We decided to move anchorages since the stores are all closed and the grocery stores are almost empty on the shelves anyway.. the supply ship will come on this tuesday so there should be more supplies in the stores starting Wednesday. So we headed out to Taioa Bay and are now at 08.57 S and 140.10 W. It is a beautiful bay and for those of you who are Survivor TV Series fans... we are anchored in the bay that they filmed the series at for the Marquesan episodes... We have spent today relaxing, swimming, and playing on the beach... it is an amazing anchorage with steep volcanic cliffs on all sides and a deep valley with a waterfall that we will be visiting tomorrow with a few of the other boats that we have met today while playing in the water. Chris and Tristan and I spent the afternoon playing Gin Rummy and every time I looked up it was so magical to see these tremendous black cliffs that rise straight up from our anchorage to heights of 1500 feet. There are little white birds that fly around them and really stand out from the contrast of the black volcanic rock and the green vegetation. Tomorrow when we go up to the waterfall we will be going with 4 other boats possibly. It is fun because they all have kids and it will be a big multi-cultural group, Italians, French, Americans, Belgians, and Australians... I love to hear all the kids switching languages between other kids and parents. Alexia and Tristan are truly impressed with these boat kids that can speak 3 different languages and they are only 12.

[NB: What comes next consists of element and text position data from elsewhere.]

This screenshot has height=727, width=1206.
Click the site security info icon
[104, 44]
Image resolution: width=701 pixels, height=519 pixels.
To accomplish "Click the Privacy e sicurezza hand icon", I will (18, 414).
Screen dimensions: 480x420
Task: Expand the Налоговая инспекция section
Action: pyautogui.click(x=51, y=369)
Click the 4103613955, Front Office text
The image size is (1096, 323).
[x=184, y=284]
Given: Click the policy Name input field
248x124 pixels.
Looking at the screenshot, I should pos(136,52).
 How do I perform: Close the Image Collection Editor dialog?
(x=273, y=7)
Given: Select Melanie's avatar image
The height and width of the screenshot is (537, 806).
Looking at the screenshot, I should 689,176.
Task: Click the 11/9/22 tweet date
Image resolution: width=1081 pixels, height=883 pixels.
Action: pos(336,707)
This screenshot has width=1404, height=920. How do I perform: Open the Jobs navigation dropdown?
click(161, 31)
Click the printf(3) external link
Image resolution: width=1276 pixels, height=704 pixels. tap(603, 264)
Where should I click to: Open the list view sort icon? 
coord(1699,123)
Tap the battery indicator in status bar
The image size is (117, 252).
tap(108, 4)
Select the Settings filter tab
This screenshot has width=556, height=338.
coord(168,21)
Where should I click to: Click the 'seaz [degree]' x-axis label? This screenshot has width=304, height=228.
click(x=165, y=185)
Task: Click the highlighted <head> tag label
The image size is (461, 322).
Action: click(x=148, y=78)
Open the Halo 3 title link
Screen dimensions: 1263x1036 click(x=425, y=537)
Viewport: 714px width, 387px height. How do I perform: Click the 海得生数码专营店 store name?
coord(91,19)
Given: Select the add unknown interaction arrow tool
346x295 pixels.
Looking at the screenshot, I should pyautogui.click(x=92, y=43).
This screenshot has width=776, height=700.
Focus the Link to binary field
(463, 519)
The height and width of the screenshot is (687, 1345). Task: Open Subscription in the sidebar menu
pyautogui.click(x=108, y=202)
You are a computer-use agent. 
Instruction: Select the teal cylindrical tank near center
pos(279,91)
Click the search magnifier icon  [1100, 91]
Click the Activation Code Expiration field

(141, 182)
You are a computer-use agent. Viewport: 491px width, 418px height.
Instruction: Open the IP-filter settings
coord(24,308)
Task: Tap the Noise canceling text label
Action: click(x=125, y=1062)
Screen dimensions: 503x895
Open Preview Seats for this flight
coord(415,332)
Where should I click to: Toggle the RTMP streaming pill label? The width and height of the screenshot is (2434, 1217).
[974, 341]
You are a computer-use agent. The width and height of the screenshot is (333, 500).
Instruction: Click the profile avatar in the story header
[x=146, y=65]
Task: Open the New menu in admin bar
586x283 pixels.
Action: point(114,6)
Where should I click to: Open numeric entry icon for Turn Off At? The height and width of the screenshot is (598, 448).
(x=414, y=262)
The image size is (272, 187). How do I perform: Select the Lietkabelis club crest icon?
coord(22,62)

Chris and I have decided to stay here on Nuka Hiva for probably about at least a week. This seems so short.. a few of the boaters that we met today have been cruising this island alone for about 3 weeks to a month... I can see how easy that would be. I wish that we had more time to hang out and do this but unfortunately we are on a schedule with so many amazing places to see that we need to keep moving and discovering... I guess there could be bigger problems and decisions to have.